What is required: Convert the lines from the one containing "Given: Open the Alpha menu in menu bar" through the one containing "click(x=805, y=297)" into a Markdown table with the columns Row and Line, numbering the rows and omitting blank lines.

Stored data:
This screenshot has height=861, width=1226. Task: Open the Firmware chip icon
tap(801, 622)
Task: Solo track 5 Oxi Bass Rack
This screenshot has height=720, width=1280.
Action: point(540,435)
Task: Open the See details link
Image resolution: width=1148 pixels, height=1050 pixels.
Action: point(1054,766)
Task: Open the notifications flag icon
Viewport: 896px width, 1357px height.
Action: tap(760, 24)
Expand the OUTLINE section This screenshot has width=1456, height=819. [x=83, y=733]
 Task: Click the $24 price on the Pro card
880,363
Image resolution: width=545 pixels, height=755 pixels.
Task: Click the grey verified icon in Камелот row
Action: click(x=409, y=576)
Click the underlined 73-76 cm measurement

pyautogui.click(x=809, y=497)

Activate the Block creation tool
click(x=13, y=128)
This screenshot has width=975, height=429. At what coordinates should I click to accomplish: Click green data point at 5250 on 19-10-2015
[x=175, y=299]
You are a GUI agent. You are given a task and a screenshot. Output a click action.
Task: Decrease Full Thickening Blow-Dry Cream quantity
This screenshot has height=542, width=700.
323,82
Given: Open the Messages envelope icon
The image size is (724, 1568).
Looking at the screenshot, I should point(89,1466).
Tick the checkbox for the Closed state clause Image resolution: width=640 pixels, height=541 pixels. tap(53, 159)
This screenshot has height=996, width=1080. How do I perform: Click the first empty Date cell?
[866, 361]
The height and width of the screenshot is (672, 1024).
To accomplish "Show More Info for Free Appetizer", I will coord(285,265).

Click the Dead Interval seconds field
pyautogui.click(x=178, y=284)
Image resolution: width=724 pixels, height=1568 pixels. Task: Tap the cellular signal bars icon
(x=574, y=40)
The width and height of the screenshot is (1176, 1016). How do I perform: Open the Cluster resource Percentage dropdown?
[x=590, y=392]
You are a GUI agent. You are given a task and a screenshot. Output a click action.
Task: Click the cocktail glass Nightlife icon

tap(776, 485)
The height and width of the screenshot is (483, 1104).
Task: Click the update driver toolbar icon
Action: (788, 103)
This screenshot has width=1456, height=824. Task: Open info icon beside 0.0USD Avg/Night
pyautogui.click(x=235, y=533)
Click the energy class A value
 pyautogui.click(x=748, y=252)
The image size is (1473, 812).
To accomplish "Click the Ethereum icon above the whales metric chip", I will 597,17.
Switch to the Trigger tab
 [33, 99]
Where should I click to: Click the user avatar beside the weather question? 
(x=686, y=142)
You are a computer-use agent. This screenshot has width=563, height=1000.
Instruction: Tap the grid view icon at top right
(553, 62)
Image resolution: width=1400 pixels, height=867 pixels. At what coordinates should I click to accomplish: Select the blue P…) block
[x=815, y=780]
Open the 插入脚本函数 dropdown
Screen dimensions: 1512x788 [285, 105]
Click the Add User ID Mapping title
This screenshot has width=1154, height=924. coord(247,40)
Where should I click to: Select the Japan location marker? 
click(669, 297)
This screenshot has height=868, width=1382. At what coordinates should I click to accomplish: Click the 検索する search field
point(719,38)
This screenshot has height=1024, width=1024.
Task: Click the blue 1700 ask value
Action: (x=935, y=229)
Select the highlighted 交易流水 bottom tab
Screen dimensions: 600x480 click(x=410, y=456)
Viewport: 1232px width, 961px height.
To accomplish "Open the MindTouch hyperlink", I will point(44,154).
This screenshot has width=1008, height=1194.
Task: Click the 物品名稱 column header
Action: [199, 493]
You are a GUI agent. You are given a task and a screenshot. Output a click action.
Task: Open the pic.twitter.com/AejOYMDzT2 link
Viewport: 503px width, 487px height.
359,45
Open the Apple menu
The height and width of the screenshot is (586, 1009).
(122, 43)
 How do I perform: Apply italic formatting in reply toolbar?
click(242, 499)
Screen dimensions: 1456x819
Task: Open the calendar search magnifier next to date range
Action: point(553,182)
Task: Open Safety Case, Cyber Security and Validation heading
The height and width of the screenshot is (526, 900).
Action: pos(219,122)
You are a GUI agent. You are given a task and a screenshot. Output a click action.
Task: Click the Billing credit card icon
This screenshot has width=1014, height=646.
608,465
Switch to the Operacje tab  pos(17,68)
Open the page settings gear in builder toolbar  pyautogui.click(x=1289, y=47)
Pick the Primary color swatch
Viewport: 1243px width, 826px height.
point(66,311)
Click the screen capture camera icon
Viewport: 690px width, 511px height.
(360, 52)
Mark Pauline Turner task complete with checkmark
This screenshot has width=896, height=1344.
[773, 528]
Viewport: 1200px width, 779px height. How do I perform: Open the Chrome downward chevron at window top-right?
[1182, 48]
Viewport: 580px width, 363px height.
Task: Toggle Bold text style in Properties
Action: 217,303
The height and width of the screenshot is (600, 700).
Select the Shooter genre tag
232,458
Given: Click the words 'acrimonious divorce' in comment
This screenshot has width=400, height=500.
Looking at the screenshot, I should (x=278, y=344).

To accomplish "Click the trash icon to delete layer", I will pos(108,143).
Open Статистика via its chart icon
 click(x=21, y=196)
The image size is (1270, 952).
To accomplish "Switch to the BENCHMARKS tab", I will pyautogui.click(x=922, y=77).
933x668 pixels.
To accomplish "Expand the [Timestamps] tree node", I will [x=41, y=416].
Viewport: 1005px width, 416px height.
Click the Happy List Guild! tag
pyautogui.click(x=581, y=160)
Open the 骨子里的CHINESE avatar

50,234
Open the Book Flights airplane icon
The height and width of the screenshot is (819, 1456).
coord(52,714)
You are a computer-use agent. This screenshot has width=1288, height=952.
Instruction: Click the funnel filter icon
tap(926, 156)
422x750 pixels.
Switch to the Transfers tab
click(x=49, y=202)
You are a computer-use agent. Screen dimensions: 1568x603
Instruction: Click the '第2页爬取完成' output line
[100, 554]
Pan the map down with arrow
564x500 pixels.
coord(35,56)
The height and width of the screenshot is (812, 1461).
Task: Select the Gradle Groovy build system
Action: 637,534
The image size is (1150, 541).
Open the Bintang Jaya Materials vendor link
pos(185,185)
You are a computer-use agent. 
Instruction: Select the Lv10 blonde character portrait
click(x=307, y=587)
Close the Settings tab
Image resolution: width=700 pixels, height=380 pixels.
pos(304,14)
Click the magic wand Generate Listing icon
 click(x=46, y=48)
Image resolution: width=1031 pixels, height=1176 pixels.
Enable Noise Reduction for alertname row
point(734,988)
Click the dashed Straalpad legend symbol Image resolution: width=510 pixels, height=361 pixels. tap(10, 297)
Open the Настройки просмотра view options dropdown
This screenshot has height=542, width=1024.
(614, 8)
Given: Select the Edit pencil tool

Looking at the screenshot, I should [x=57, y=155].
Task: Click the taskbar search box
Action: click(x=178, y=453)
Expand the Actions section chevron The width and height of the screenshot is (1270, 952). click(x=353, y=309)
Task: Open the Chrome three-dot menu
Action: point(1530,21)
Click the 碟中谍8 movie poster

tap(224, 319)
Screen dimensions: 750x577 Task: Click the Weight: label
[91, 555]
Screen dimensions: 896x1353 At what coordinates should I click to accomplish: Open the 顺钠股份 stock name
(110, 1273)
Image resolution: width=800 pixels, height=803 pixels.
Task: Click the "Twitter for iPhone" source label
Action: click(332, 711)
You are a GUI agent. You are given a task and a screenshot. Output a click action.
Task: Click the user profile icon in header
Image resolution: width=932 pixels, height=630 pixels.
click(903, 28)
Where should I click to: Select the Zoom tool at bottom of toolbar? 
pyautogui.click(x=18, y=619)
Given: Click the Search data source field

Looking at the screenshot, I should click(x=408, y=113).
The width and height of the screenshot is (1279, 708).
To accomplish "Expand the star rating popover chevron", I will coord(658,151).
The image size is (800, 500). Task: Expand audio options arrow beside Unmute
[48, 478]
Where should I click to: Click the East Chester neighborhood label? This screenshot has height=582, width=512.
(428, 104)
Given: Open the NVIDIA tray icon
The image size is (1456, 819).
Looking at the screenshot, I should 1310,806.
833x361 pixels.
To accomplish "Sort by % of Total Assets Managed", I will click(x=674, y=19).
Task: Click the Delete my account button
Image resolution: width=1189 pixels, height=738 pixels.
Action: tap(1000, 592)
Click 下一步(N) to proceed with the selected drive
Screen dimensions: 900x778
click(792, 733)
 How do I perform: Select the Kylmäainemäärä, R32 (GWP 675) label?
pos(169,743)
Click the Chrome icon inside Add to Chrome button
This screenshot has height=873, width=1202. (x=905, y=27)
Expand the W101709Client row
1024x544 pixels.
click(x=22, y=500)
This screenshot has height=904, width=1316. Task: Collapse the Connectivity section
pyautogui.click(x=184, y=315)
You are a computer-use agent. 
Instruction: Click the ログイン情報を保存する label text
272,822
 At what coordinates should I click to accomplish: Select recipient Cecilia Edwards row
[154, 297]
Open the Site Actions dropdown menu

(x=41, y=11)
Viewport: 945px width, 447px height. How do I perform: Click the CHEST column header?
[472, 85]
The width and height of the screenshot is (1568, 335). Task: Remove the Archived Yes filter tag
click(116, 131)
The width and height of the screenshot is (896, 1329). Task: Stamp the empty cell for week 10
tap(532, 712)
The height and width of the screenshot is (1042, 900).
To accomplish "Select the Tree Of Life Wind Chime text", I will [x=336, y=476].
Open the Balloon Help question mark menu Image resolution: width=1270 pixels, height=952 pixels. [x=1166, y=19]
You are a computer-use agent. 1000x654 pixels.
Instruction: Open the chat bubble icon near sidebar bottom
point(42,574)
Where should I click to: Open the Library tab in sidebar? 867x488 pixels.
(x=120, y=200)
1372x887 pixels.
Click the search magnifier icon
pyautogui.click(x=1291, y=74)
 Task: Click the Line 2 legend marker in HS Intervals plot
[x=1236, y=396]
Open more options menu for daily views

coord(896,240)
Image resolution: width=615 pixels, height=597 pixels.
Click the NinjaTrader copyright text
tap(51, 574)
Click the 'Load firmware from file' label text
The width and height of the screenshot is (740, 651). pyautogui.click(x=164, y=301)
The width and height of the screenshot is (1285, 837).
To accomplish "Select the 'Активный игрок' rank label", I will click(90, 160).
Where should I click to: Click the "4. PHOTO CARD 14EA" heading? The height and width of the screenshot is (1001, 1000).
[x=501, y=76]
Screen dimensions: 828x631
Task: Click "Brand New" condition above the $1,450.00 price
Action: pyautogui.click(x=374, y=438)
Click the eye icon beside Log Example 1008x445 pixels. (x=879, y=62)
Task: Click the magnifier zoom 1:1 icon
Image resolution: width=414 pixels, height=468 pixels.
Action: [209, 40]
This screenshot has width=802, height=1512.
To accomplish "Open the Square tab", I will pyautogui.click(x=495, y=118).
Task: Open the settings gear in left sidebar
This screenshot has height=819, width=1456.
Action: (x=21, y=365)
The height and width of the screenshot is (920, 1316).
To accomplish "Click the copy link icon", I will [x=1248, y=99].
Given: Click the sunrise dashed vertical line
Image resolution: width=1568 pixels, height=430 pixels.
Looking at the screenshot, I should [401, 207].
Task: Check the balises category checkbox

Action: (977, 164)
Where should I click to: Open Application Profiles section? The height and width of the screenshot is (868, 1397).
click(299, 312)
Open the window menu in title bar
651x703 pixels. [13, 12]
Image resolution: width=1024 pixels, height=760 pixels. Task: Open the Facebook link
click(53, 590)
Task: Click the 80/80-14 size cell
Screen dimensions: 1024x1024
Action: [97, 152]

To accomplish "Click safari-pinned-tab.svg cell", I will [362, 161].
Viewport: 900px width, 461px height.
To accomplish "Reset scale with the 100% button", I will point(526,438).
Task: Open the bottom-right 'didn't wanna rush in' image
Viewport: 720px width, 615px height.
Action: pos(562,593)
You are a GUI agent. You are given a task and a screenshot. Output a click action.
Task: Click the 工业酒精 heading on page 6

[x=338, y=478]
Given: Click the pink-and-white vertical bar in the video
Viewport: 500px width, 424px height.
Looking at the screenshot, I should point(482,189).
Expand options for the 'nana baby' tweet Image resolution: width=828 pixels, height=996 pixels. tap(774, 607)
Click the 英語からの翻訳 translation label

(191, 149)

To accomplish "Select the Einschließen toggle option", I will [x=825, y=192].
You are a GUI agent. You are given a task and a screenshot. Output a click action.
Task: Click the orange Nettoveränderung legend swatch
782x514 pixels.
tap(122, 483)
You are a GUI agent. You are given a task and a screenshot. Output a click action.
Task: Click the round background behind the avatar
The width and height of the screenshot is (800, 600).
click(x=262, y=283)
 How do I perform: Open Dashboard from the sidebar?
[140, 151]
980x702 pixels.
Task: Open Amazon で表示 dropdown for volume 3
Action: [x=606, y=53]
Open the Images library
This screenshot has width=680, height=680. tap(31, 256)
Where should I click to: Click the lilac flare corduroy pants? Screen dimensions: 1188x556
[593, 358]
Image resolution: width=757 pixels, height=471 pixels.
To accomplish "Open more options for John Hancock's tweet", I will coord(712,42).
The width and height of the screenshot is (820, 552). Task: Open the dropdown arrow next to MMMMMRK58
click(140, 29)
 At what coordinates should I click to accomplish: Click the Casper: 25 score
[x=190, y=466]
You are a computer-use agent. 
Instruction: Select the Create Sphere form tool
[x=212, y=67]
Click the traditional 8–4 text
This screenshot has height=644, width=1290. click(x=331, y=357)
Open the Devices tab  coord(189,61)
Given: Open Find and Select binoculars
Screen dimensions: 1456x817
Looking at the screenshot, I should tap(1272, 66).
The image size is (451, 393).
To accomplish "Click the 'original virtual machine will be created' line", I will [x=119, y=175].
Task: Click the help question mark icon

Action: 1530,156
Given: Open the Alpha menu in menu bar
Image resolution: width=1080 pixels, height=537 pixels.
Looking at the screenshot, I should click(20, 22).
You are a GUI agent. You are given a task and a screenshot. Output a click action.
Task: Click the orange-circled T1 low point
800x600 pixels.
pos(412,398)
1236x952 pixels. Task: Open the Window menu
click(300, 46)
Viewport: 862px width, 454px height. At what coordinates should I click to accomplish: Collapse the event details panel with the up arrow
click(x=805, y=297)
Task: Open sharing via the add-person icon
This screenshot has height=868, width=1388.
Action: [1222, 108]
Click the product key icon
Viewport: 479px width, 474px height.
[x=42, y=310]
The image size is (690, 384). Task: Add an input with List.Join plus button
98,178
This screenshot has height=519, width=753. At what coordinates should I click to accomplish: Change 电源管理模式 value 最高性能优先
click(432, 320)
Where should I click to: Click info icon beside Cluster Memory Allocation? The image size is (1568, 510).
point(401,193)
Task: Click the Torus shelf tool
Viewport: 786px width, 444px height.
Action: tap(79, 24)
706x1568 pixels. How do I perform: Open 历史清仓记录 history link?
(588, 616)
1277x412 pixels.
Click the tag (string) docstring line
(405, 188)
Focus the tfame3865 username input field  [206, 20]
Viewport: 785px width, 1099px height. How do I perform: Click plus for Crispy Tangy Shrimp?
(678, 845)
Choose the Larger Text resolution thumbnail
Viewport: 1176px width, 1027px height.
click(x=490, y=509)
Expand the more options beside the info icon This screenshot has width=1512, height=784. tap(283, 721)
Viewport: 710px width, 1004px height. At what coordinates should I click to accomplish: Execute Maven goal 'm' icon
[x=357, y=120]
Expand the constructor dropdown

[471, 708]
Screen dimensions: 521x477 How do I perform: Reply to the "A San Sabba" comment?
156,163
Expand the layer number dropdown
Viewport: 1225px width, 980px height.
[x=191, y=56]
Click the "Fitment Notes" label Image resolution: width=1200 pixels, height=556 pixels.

Completed task:
| Row | Line |
|---|---|
| 1 | Given: Open the Alpha menu in menu bar |
| 2 | Image resolution: width=1080 pixels, height=537 pixels. |
| 3 | Looking at the screenshot, I should click(20, 22). |
| 4 | You are a GUI agent. You are given a task and a screenshot. Output a click action. |
| 5 | Task: Click the orange-circled T1 low point |
| 6 | 800x600 pixels. |
| 7 | pos(412,398) |
| 8 | 1236x952 pixels. Task: Open the Window menu |
| 9 | click(300, 46) |
| 10 | Viewport: 862px width, 454px height. At what coordinates should I click to accomplish: Collapse the event details panel with the up arrow |
| 11 | click(x=805, y=297) |